INSTRUÇÃO ESCRITA
Prossiga o texto sobre as eleições autárquicas a partir da última frase apresentada.

TEXTO DE LEITURA
========================
Terminada a romaria à
senhora do Coito, eis-nos de novo de volta à realidade. E é exactamente por
isso, pela realidade, que chamo a atenção dos ouvintes para dois epifenómenos
das recentes eleições autárquicas.
O primeiro consistiu no
surgimento, nunca antes visto, de tantas candidaturas ditas independentes. É
certo que muitas delas foram mais “dissidentes” do que “independentes”. Mas
ainda assim, surgindo em grande número, representaram uma clara ameaça aos
partidos. Das verdadeiramente independentes, genuínas, assentes na pura
cidadania, apenas direi que acredito no potencial que representam.
Os dois tipos de
candidaturas obrigaram, pela 1.ª vez, o sistema a reagir a sério. O facto de
algumas terem sido, um pouco por todo o país, derrotadas na secretaria, só
serviu para realçar a novidade e a intensidade do fenómeno. Da próxima vez,
corrigidos os erros que liquidaram à nascença tantas dessas iniciativas, os
partidos terão muito mais a perder.
O segundo epifenómeno
consistiu na elevada percentagem de votos nulos e brancos, que quase duplicou
em relação aos valores de referência.
A par da abstenção,
este segundo fenómeno consolidou-se como um bem identificado “voto de
protesto”. Para piorar as coisas, votaram apenas cerca de 45% dos eleitores,
reduzindo a níveis nunca vistos a legitimidade democrática dos eleitos. De
facto, se somarem tudo isto, as candidaturas independentes, os votos brancos e
nulos, e a própria abstenção, é verdadeiramente o sistema que hoje está em
causa.
Esta foi a forma de um
povo cansado e desesperado invocar a sua descrença num sistema que é
profundamente imoral, desprovido de qualquer ética ou coerência argumentativa,
e corrupto até às entranhas.
Eu, hoje ainda mais céptico do que a maioria dos outros descrentes, sou dos que acreditam que muitos dos votos
expressos até só foram parar aos partidos porque no caso em apreço o cidadão
eleitor nem sequer dispunha de uma alternativa local credível. Existisse ao seu
alcance uma opção de cidadania, creio que a razia ao nível da votação nos
partidos, sobretudo nos partidos do poder, teria sido ainda maior.
Escusam de vir com o
argumento dos “fantasmas” nos cadernos eleitorais. Aliás, porque não se
procede, de uma vez por todas, a uma depuração e actualização dos ditos
cadernos? Veríamos, no fim, que a tendência de descredibilização dos partidos
se manteria, tal como existe.
========================
MATERIAL FORNECIDO
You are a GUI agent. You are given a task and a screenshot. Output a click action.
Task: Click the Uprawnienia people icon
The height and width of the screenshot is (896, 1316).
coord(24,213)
========================
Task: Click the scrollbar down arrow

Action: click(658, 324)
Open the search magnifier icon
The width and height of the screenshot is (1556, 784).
========================
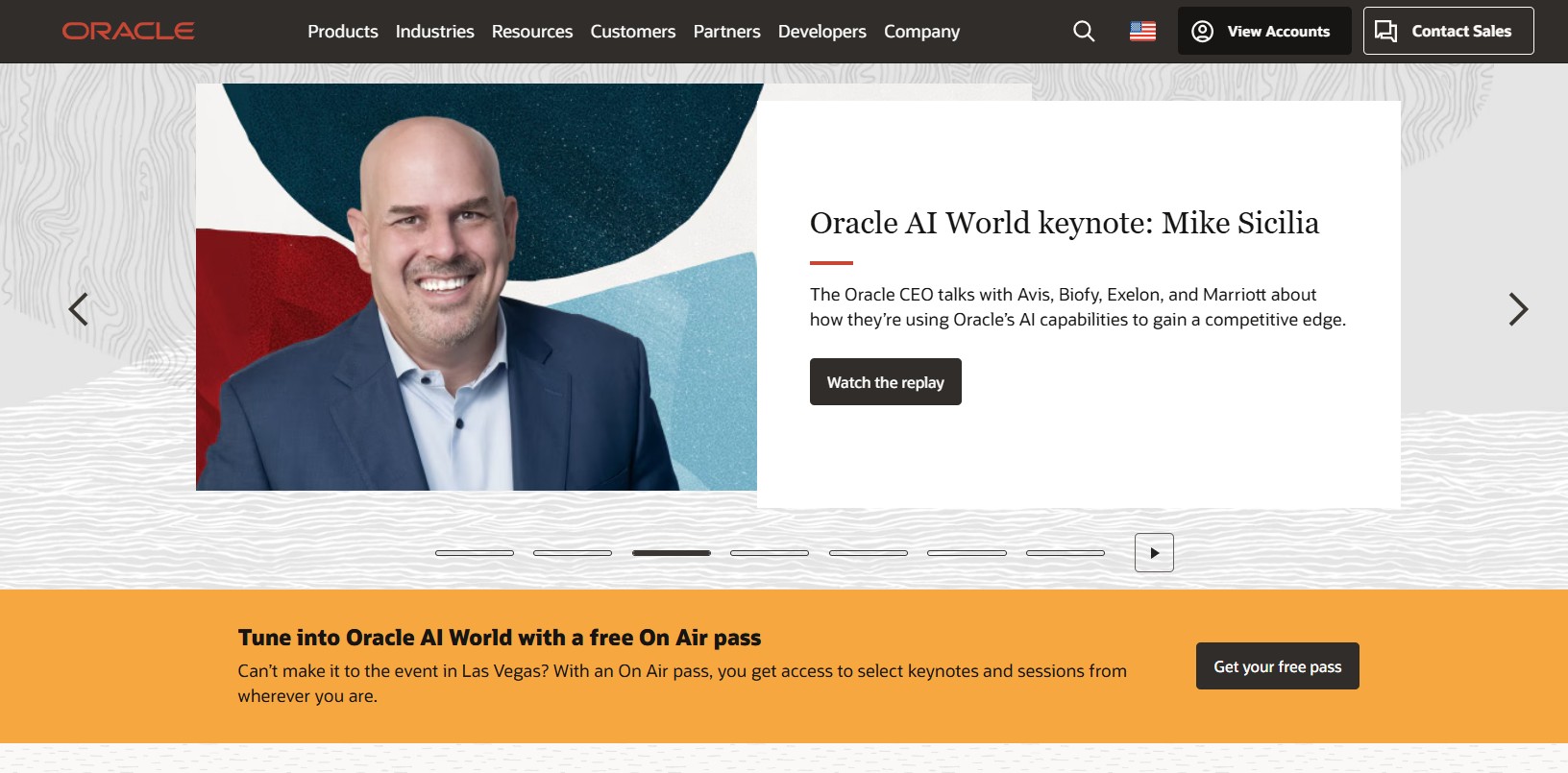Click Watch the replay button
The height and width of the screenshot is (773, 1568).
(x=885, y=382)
========================
RESPOSTA
O que está afinal em
causa é a própria democracia. De facto, os partidos, sobretudo os do poder,
convenceram a s pessoas, nos últimos 37 anos, de que a democracia se exerce
através do voto. Esqueceram-se de ensinar aos seus militantes, mas sobretudo
aos seus dirigentes, que a verdadeira democracia só sobrevive se for escrutinada
no quotidiano.
O governo, carrancudo, passa
a vida a dizer-nos que “temos de mudar de vida”. Curiosamente, eu, nesta
matéria, até concordo com o governo. Temos mesmo de mudar de vida. E seria bom,
para começar, que despachássemos os partidos que nos têm governado. Sim, porque
a culpa das nossas dores não há-de ser dos outros. E muito menos dos cidadãos.
A culpa é de partidos
que não conseguem compreender que não podem fazer tudo aquilo que querem.
Partidos que não tomam em consideração o facto de terem um apoio minoritário do
universo geral dos eleitores. Que deveriam, só por isso, modular as suas próprias
opções de governação. E que não entendem que a democracia “à martelada”, eivada
de arrogância e de falta de transparência, causadora de tanta infelicidade, atingiu
hoje um ridículo que não pode, ainda assim, deixar de fazer rir mesmo quem
tenha apenas razões para chorar.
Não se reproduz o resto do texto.